Many of us feel our right to privacy is violated by the collection of personal data online. But data-mining is a big industry: central to the growth of global businesses, small and large.
A new report by Professor Daniel Neyland and Dr Sveta Milyaeva says there's a way to turn the practice around in our favour, with economic growth driven by personal data under the control of those of us who generate it.
You may have noticed that after a spell of online window-shopping the products you were browsing begin to follow you to adverts on other sites. Aside from being a bit creepy, these practices raise serious concerns about privacy, who controls our data, and who is making money from it.
Professor Neyland and Dr Milyaeva's research predicts you and I could soon be the ones in charge, with economic growth driven by personal data under the control of those who generate it.
As tech entrepreneurs develop new ways for us to lock away personal information in ‘data vaults’, the potential grows for us to start selling that information on ourselves to ambitious online start-ups.
The gathering and use of personal online data is big business. It’s central to the business models of tech giants like Google and Facebook who sell information about our online habits to companies that use it to target us with so called ‘behavioural advertising’.
Attempts to regulate these practices have been bogged down by political wrangling in both Europe and the US, with industry arguing that stemming the free-flow of data will endanger economic growth.
Protecting our right to privacy online without compromising a booming industry in what is an uncertain economic climate is a balance that governments, regulators, and businesses have so far been unable to strike.
Some progress has been made, the Goldsmiths' Department of Sociology researchers explain. You can’t have failed to notice that websites now have to ask permission to drop cookies on your browser that track your online habits and controversy continues to rumble over the EU’s ‘right to be forgotten’ legislation.
Their report, ‘Is Privacy the Future of Online Marketing’ – part of the Goldsmiths’ Market-Based Initiatives as Solutions to Techno-Scientific Problems (MISTS) project – explains how a possible solution has sprung up where you might least expect it.
New data firms are actually developing software that lets users protect their privacy by limiting the information websites are able to gather from their browsing.
Products like ‘data vaults’ lock away personal online data and not only let us decide who we share it with, but how it’s used. Suddenly individuals are in a position to get something back from their data and in some cases even sell it on to ambitious online start-ups.

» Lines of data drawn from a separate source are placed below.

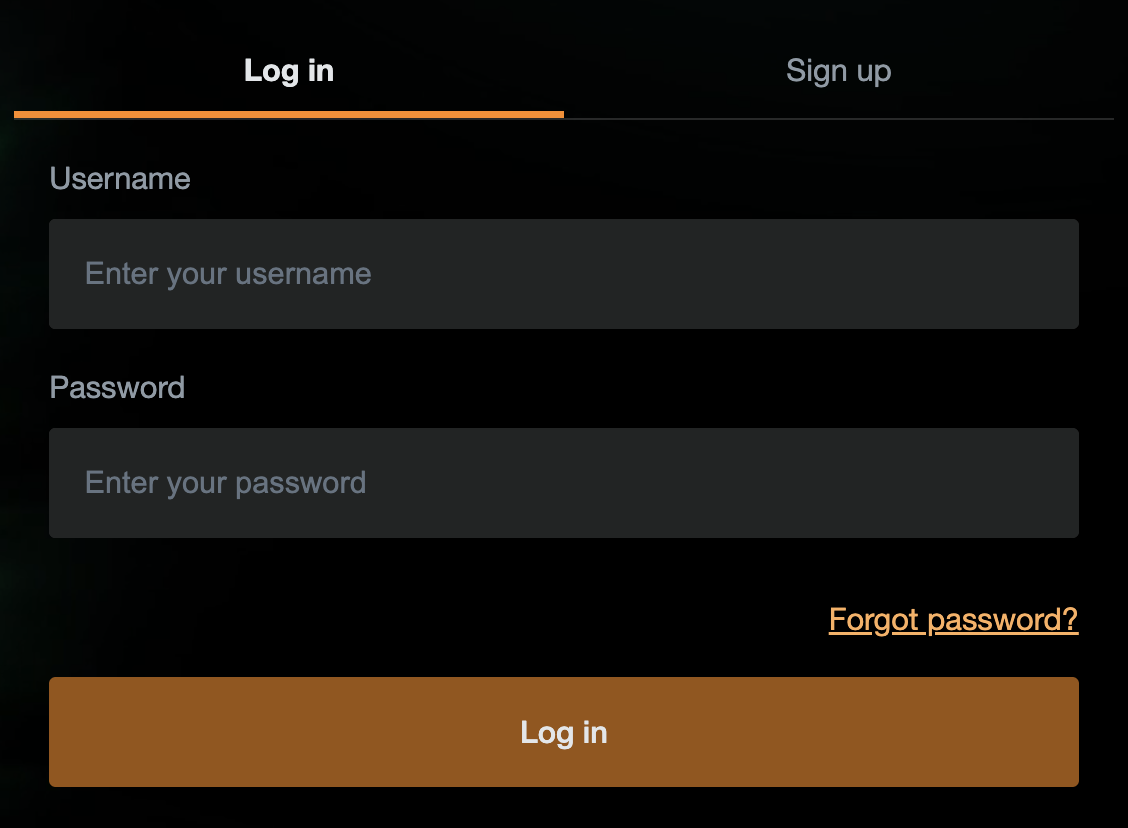
Task: Click the Password field label
Action: pos(117,388)
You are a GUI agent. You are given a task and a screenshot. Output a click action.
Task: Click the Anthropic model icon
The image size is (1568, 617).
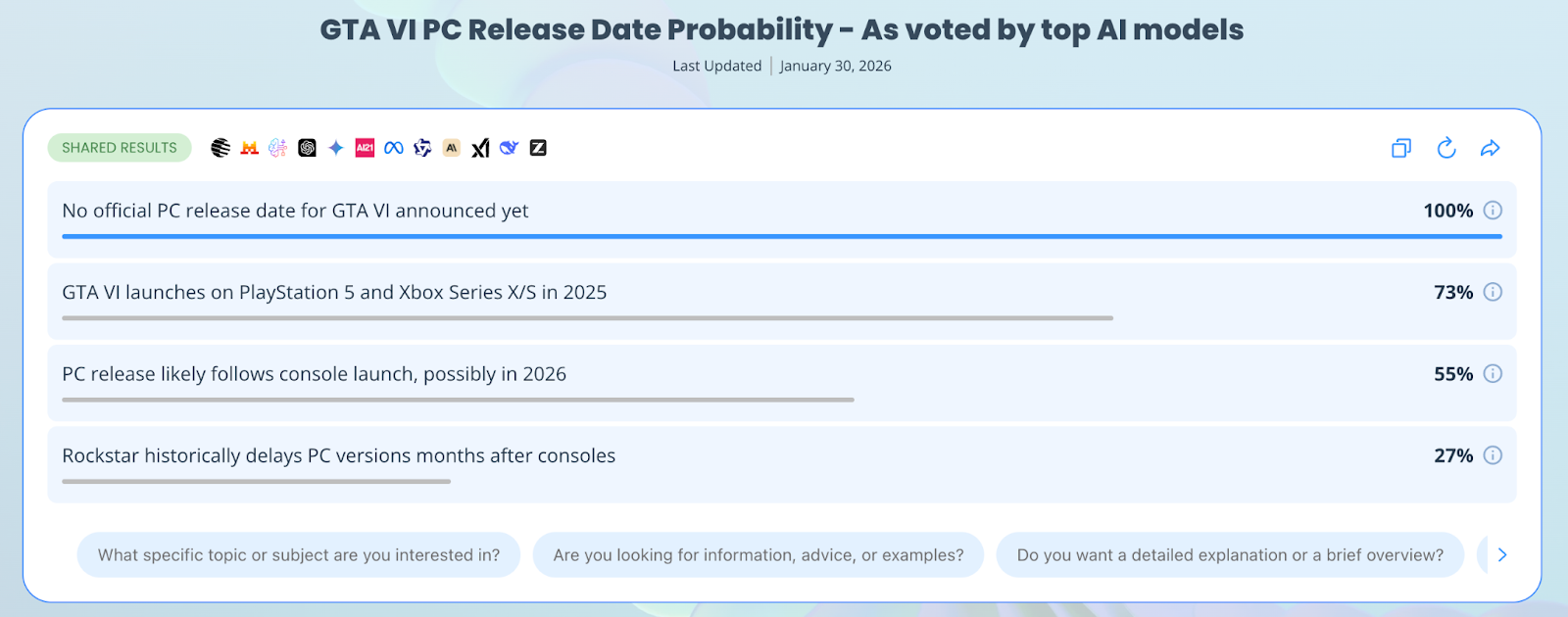[451, 148]
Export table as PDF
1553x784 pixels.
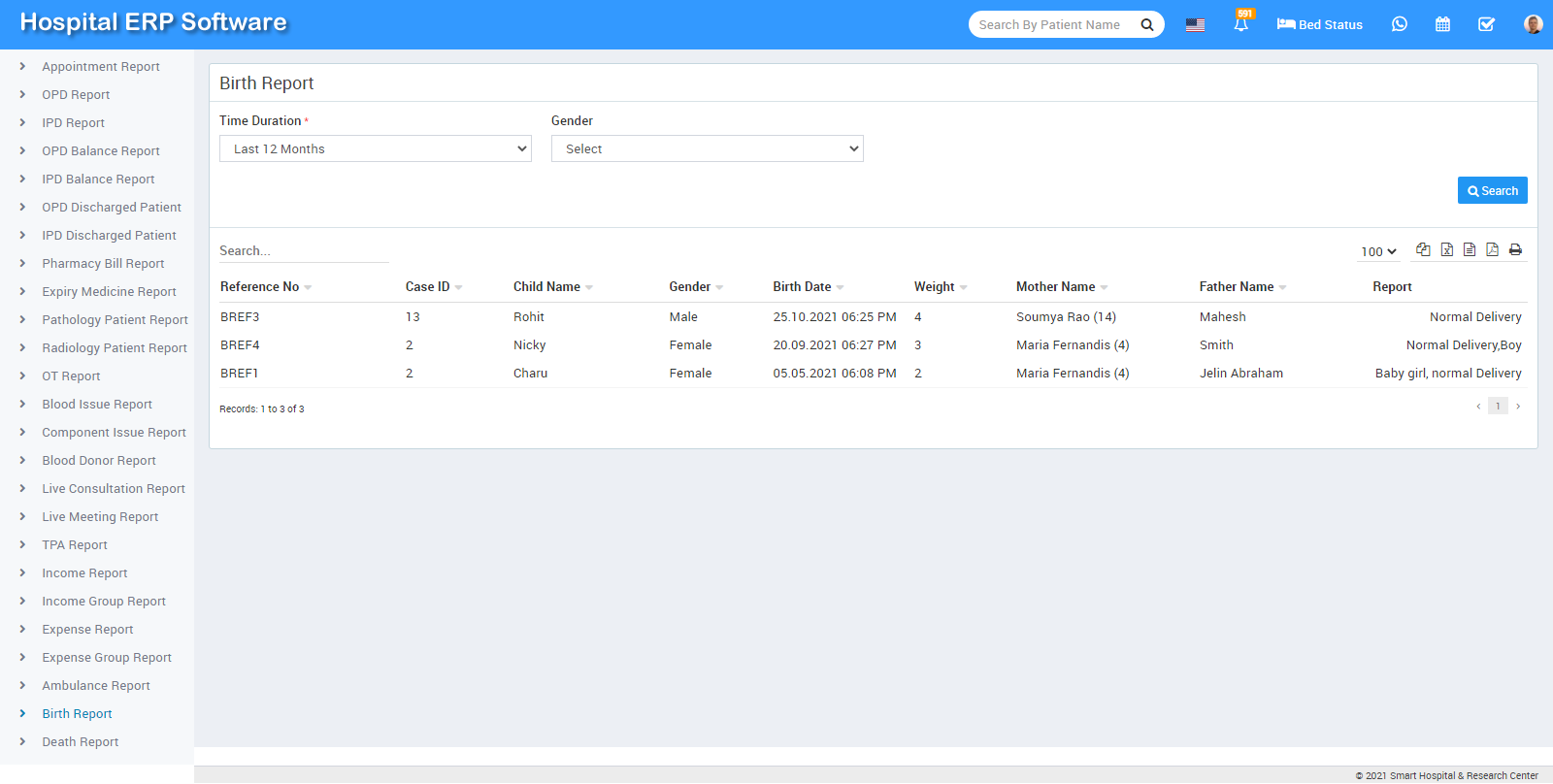click(1492, 249)
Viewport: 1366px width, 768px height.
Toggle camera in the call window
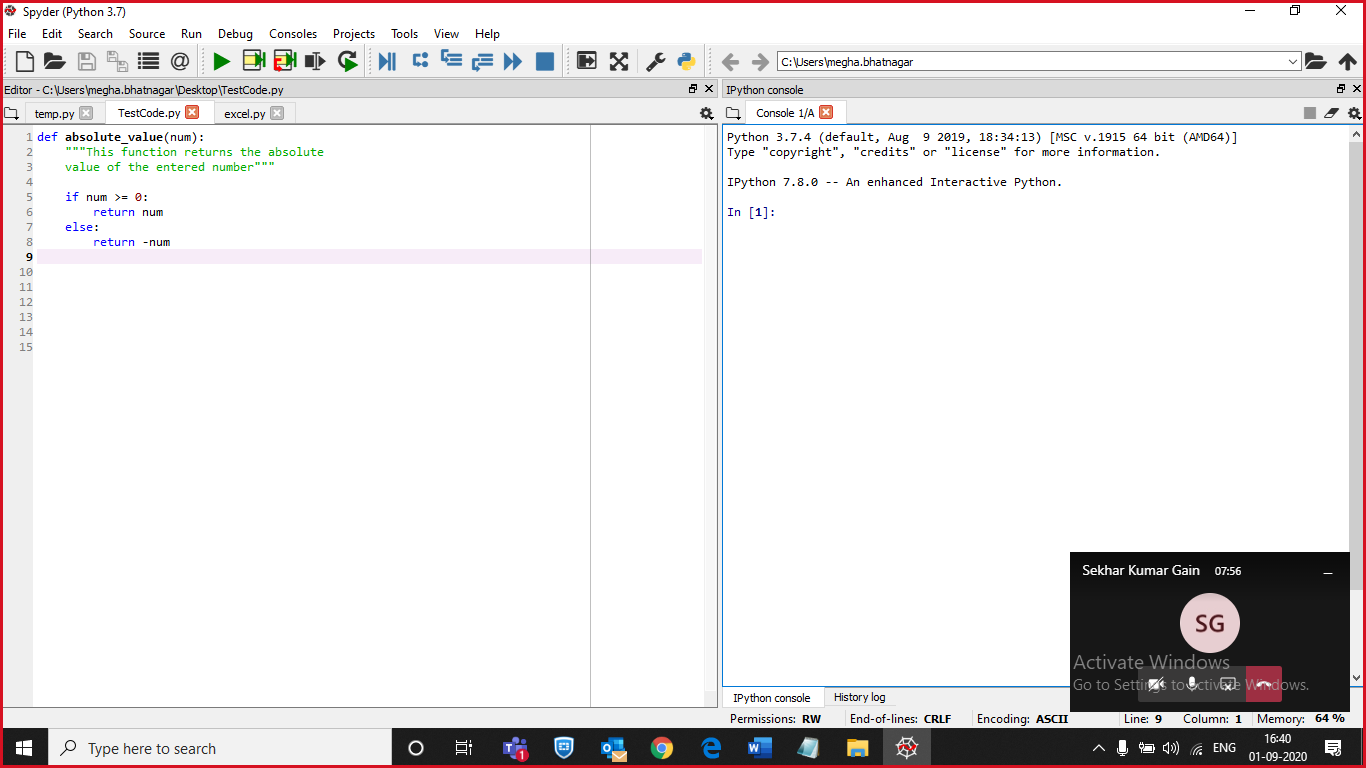1157,684
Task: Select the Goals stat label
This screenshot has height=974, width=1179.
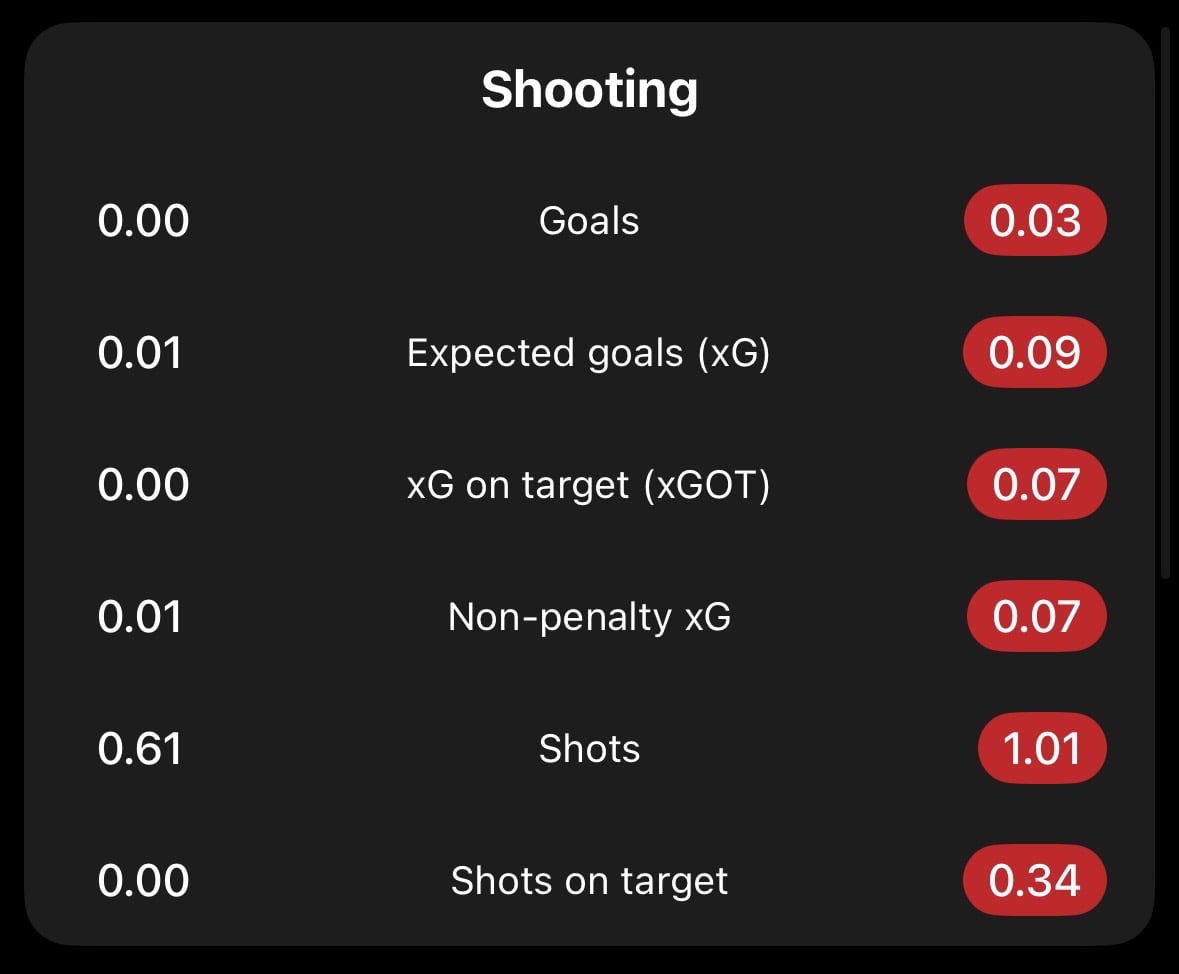Action: tap(590, 221)
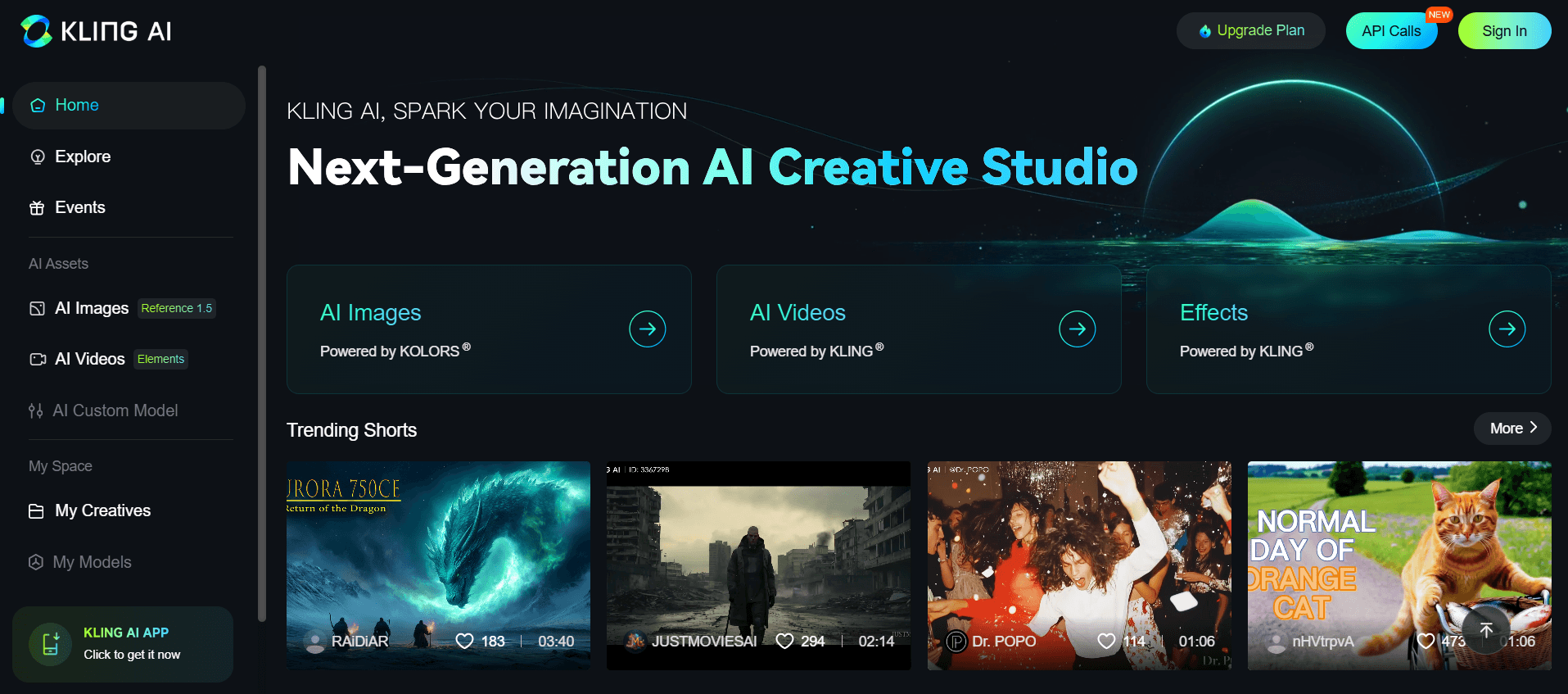Click the arrow icon on AI Images card
The height and width of the screenshot is (694, 1568).
point(647,329)
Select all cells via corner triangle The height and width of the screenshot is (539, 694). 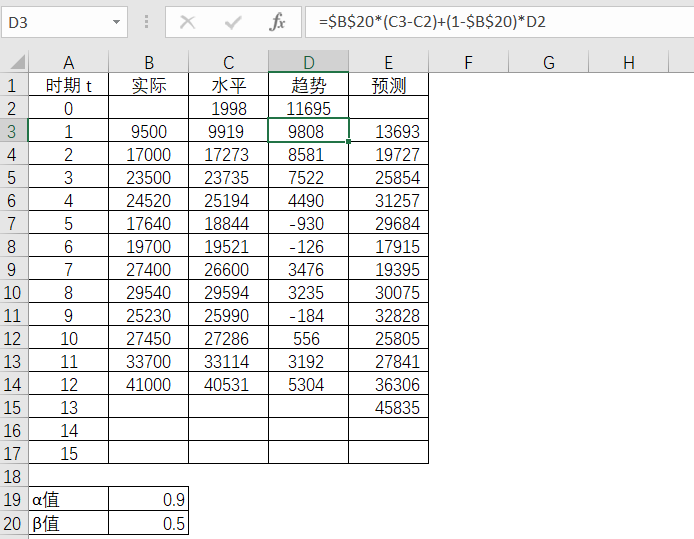(14, 63)
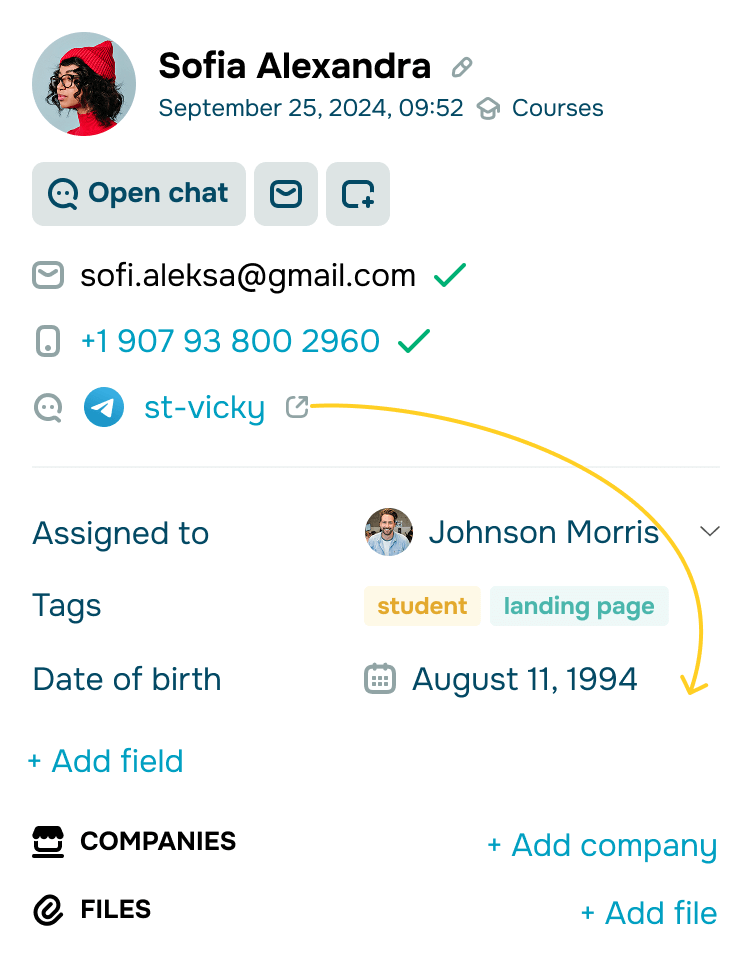
Task: Select the landing page tag
Action: pyautogui.click(x=579, y=605)
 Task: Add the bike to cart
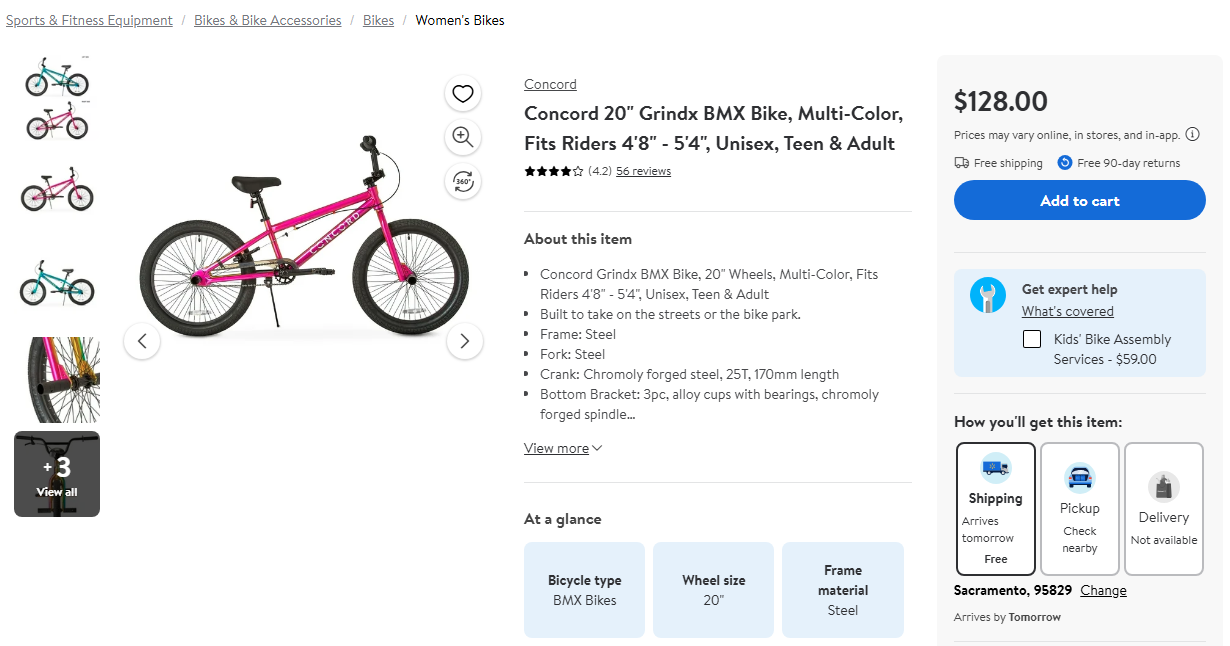(x=1079, y=200)
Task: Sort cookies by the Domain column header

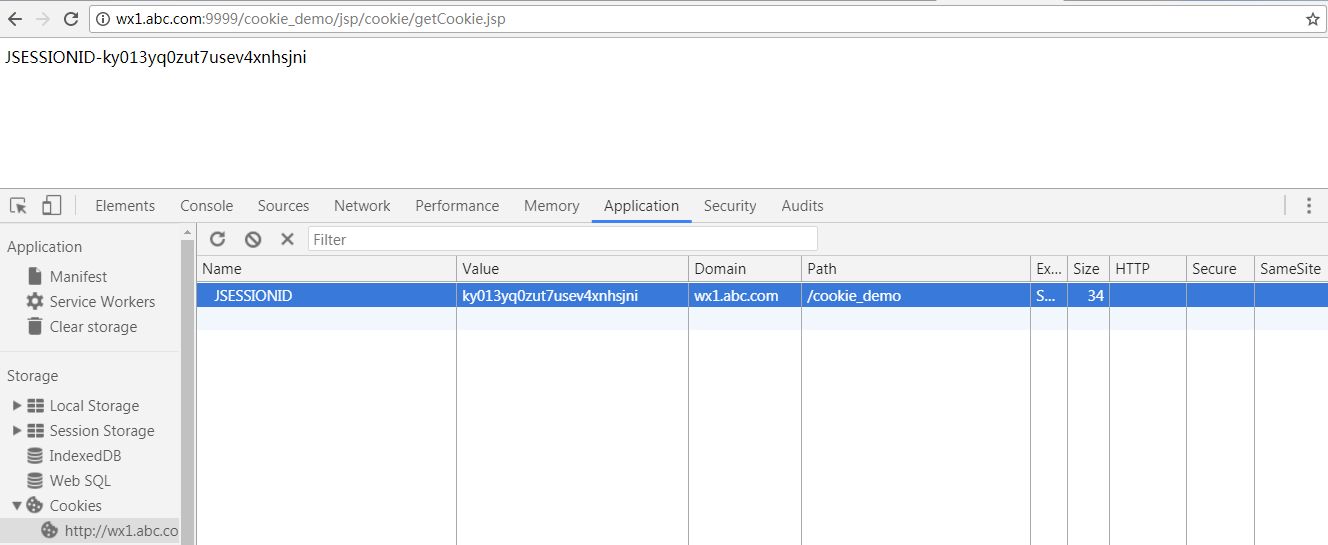Action: 744,268
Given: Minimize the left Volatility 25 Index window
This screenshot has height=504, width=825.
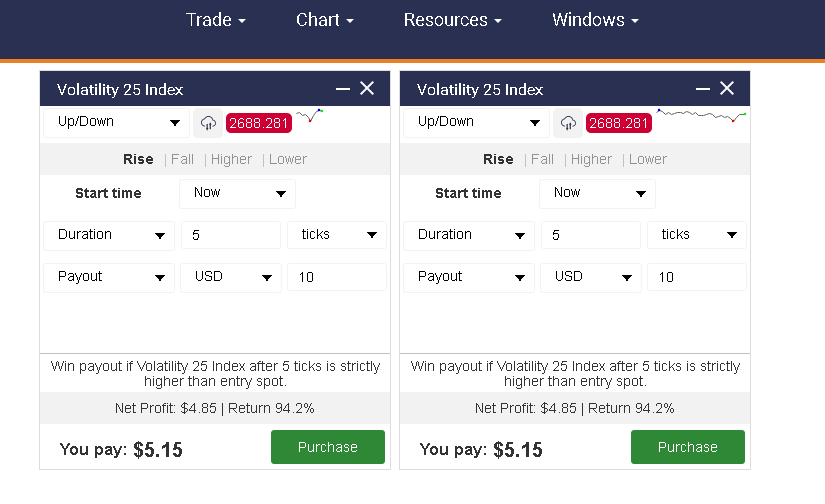Looking at the screenshot, I should coord(343,89).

But what about the growth question? Tech entrepreneurs developing these new privacy software solutions argue that economic growth could actually be driven by personal data, but under the control of those who generate it – you and me.
They speculate that this could lead to the creation of a market for personal data that would offset any negative economic impact on firms that have so far relied on harvesting our personal data, both free of charge and meaningful regulation.